Segment Open

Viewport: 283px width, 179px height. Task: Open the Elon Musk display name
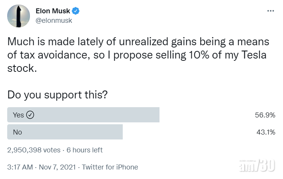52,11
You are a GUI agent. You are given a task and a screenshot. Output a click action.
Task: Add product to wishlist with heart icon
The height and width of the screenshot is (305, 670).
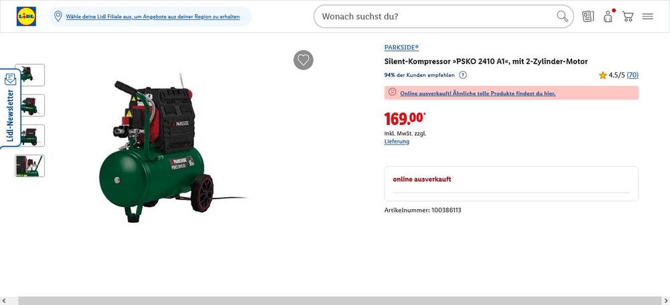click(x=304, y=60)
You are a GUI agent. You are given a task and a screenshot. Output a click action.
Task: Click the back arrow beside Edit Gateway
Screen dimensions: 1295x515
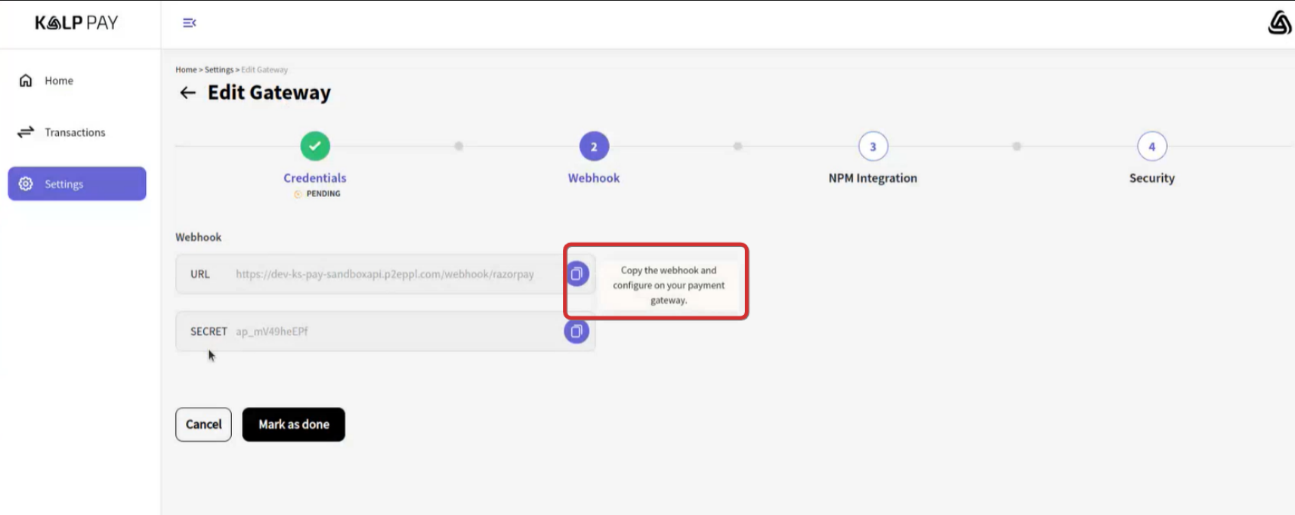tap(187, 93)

Segment Closed

*PROBLEM DETAILS*.
Copy out the full material exactly. Pictures should not appear in it.

*EXERCISE SOLUTION*.
Viewport: 283px width, 179px height. Task: Open the Elon Musk display name
52,11
You are a GUI agent. You are given a task and a screenshot. Output a click action.
Task: Add product to wishlist with heart icon
The height and width of the screenshot is (305, 670).
click(x=304, y=60)
You are a GUI agent. You are given a task and a screenshot. Output a click action.
Task: Click the back arrow beside Edit Gateway
Screen dimensions: 1295x515
tap(187, 93)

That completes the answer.